Macam kapal oleng di tengah laut, diterpa badai pula. Itulah Sastra Indonesia kini. Hanya sebagian orang yang mempedulikan nasibnya. Kebanyakan sibuk berkarya, berkarya, berkarya, berkarya, dan berkarya tanpa sedikitpun membincangkan nasib Sastra Indonesia. Kalaupun ada, itu hanya membicarakan tentang karya-karya SAMPAH. Nasib memang absurd, tapi, itu bukanlah alasan kuat! Karena absurd itulah, ya, harus diperjelas!!!
Saya betul-betul kecewa beberapa hari ini. Saya sudah sedikit keliling dan menganalisa beberapa kawan penulis dan mahasiswa Sastra Indonesia yang ada di Yogyakarta.
Pertama untuk penulis mau muda mau tua, hanya sedikit dari mereka yang respek dengan kriminalisasi penyair Saut Situmorang yang dituduh mencemarkan nama baik seorang perempuan yang juga seorang sastrawan juga seorang ibu rumah tangga yang solehah. Fatin Hamama.

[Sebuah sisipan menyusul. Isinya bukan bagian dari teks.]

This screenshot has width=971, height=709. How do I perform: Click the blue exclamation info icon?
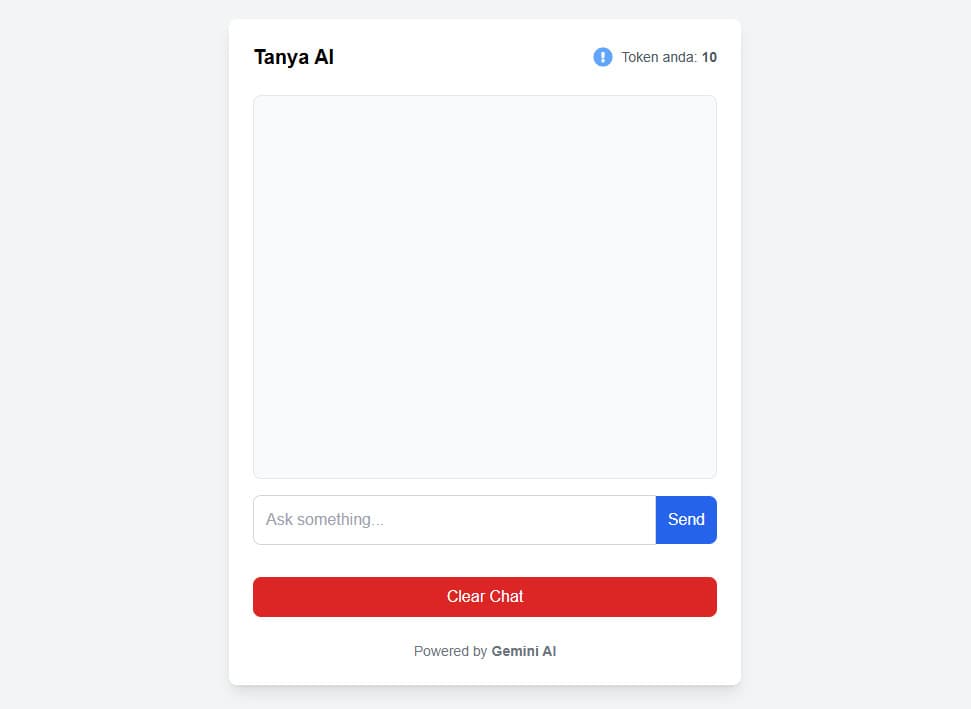tap(603, 57)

Kini Saut Situmorang telah berstatus sebagai tersangka.
Dari kasus tersebut, saya dapat menarik, bahwa, hukum dan beberapa penegak hukum, di Indonesia ini PENGECUT, BERMENTAL CETEK, dan SAMPAH. Jelas saja, dengan menggunakan UU ITE mereka menjerat Saut Situmorang yang memperjuangkan Sastra Indonesia dari Denny JA dan anjing-anjingnya itu yang berkeinginan untuk merusak dunia Sastra Indonesia.

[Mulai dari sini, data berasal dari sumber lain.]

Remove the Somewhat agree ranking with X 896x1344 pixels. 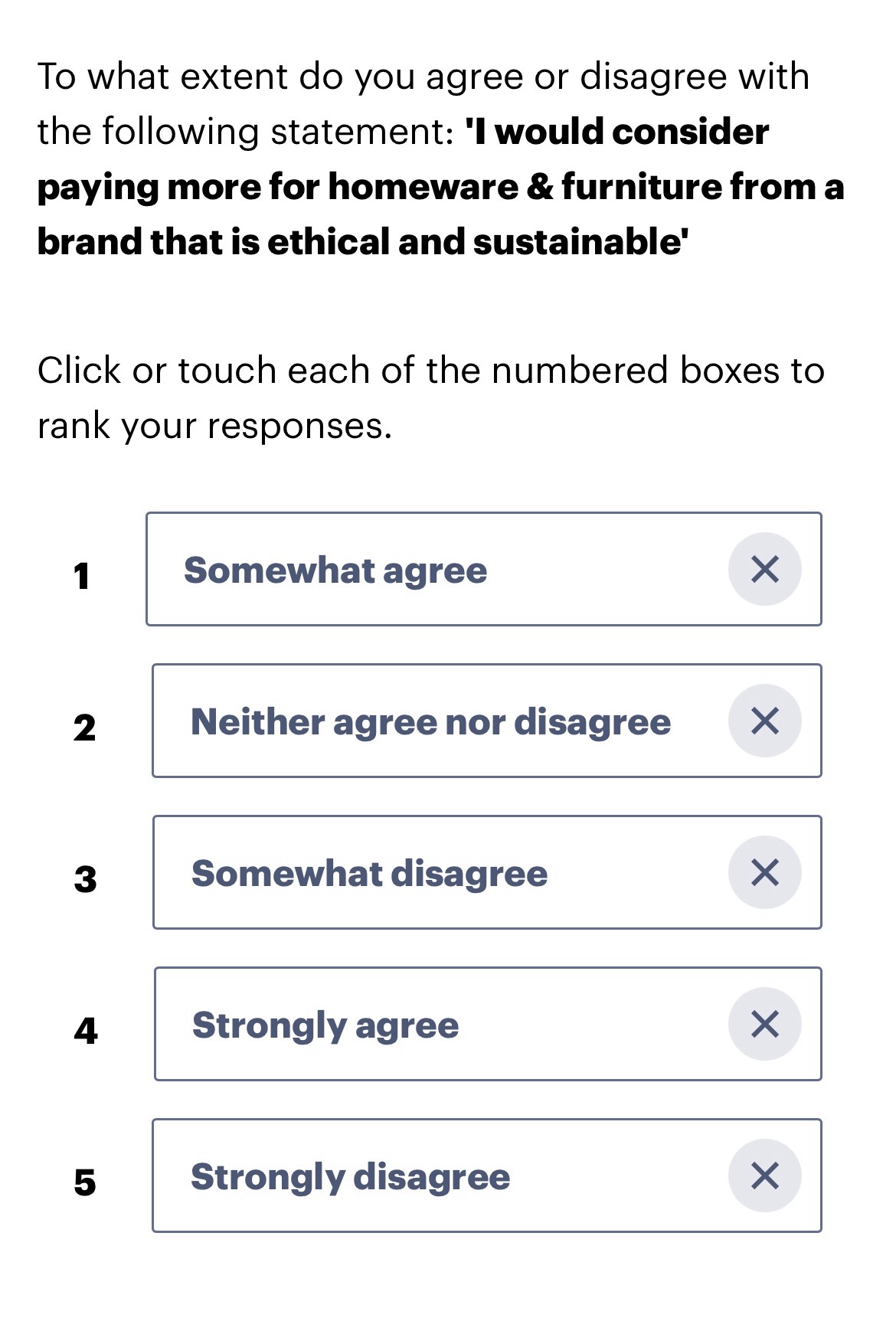tap(764, 569)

Kedua untuk mahasiswa Sastra Indonesia, khususnya di Jogja, betul-betul SAMPAH. SAMPAH. Mereka membutakan mata terhadap nasib Sastra Indonesia. Padahal, mereka orang yang mempelajari Sastra Indonesia. Saya mempercayai, bahwa, mereka kuliah hanya ingin mendapatkan ijazah dan bekerja. Ini keliru. Kekeliruan ini harus diluruskan.

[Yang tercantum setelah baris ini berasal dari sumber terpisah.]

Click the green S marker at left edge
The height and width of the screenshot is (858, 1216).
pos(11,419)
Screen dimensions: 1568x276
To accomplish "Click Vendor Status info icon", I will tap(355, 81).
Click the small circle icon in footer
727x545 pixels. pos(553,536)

Catatan buat mahasiswa Sastra Indonesia di seluruh penjuru Indonesia: lebih baik kau mati kalau kau hidup hanya menonton hancurnya Sastra Indonesia. Jangan lagi percaya dengan sastrawan-sastrawan tua yang sedang ngentot dengan masa lalunya dan berpesta pora di festival puisi di Jakarta.